• _Try it_
An exact reproduction of the entries is needed. Keep all pictures out of it.

━━━━━ Provided information ━━━━━

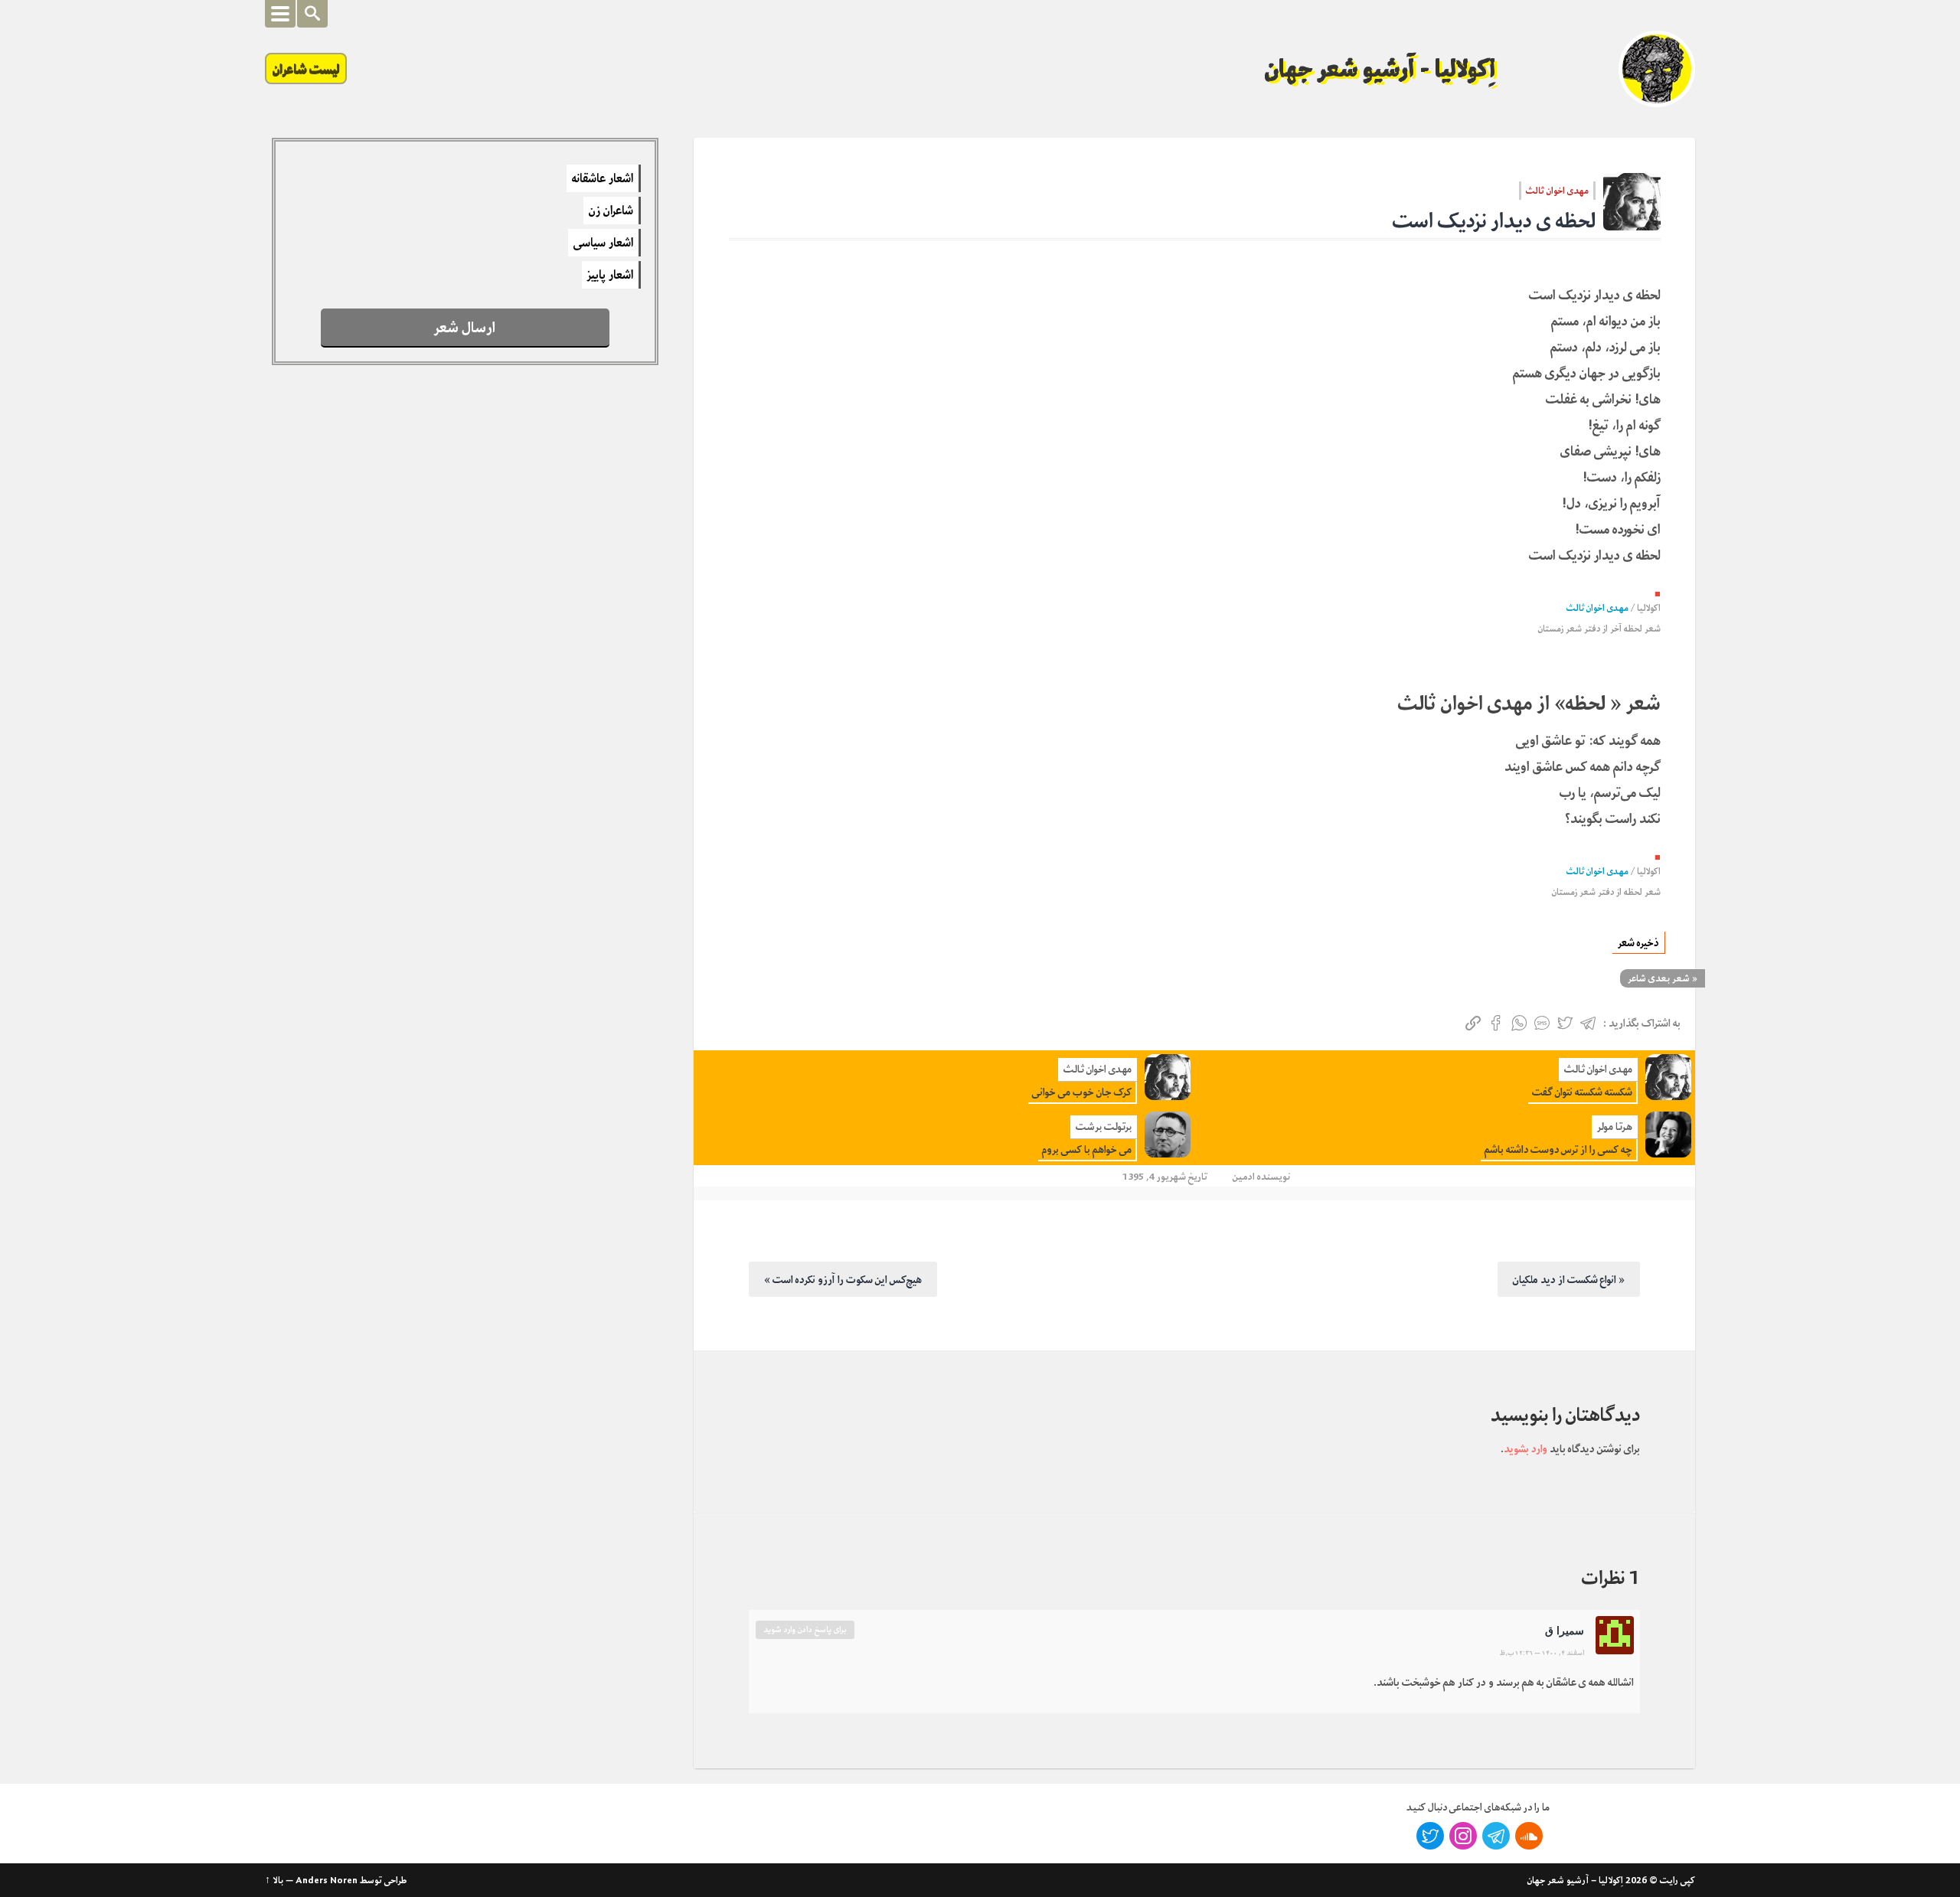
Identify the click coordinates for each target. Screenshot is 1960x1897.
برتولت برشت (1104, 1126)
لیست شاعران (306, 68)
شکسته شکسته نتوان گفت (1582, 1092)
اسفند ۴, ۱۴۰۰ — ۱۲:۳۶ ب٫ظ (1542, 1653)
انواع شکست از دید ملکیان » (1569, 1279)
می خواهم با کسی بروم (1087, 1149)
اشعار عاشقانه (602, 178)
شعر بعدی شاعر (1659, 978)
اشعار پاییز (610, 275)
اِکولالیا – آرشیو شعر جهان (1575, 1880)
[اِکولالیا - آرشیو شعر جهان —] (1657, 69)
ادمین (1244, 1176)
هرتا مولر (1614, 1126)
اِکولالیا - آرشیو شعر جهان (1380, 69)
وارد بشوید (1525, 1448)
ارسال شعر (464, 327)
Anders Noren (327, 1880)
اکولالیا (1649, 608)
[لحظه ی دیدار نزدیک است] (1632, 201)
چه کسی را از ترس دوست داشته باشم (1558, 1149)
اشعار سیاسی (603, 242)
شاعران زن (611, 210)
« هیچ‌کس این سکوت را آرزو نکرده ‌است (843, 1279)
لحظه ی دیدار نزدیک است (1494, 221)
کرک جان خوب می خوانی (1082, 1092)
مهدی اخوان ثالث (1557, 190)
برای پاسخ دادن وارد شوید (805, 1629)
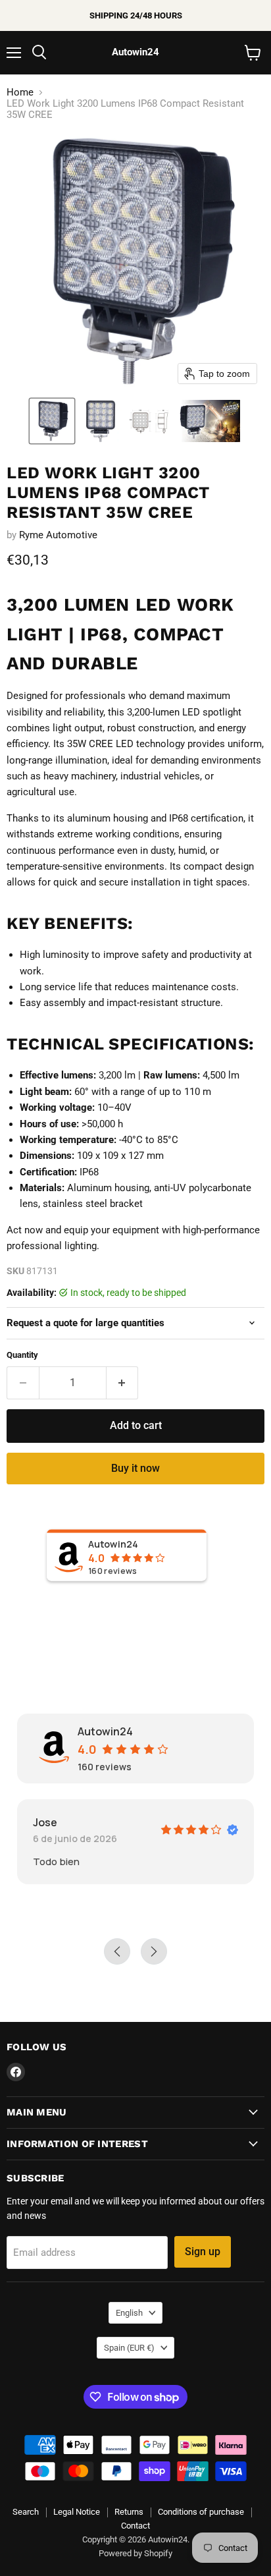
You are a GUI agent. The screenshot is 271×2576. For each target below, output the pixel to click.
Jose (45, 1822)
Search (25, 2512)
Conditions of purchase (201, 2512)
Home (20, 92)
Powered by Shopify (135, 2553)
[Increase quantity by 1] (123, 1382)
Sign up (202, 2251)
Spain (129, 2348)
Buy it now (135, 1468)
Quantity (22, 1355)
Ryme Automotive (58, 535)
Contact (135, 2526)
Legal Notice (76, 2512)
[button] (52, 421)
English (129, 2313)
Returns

━━━━━

• _Answer for the task_
Identify the click coordinates for each target. Screenshot is 1960x1897.
برتولت برشت (1104, 1126)
لیست شاعران (306, 68)
شکسته شکسته نتوان گفت (1582, 1092)
اسفند ۴, ۱۴۰۰ — ۱۲:۳۶ ب٫ظ (1542, 1653)
انواع شکست از دید ملکیان » (1569, 1279)
می خواهم با کسی بروم (1087, 1149)
اشعار عاشقانه (602, 178)
شعر بعدی شاعر (1659, 978)
اشعار پاییز (610, 275)
اِکولالیا – آرشیو شعر جهان (1575, 1880)
[اِکولالیا - آرشیو شعر جهان —] (1657, 69)
ادمین (1244, 1176)
هرتا مولر (1614, 1126)
اِکولالیا - آرشیو شعر جهان (1380, 69)
وارد بشوید (1525, 1448)
ارسال شعر (464, 327)
Anders Noren (327, 1880)
اکولالیا (1649, 608)
[لحظه ی دیدار نزدیک است] (1632, 201)
چه کسی را از ترس دوست داشته باشم (1558, 1149)
اشعار سیاسی (603, 242)
شاعران زن (611, 210)
« هیچ‌کس این سکوت را آرزو نکرده ‌است (843, 1279)
لحظه ی دیدار نزدیک است (1494, 221)
کرک جان خوب می خوانی (1082, 1092)
مهدی اخوان ثالث (1557, 190)
برای پاسخ دادن وارد شوید (805, 1629)
You are a GUI agent. The screenshot is 271×2576. For each target below, output the pixel to click.
Jose (45, 1822)
Search (25, 2512)
Conditions of purchase (201, 2512)
Home (20, 92)
Powered by Shopify (135, 2553)
[Increase quantity by 1] (123, 1382)
Sign up (202, 2251)
Spain (129, 2348)
Buy it now (135, 1468)
Quantity (22, 1355)
Ryme Automotive (58, 535)
Contact (135, 2526)
Legal Notice (76, 2512)
[button] (52, 421)
English (129, 2313)
Returns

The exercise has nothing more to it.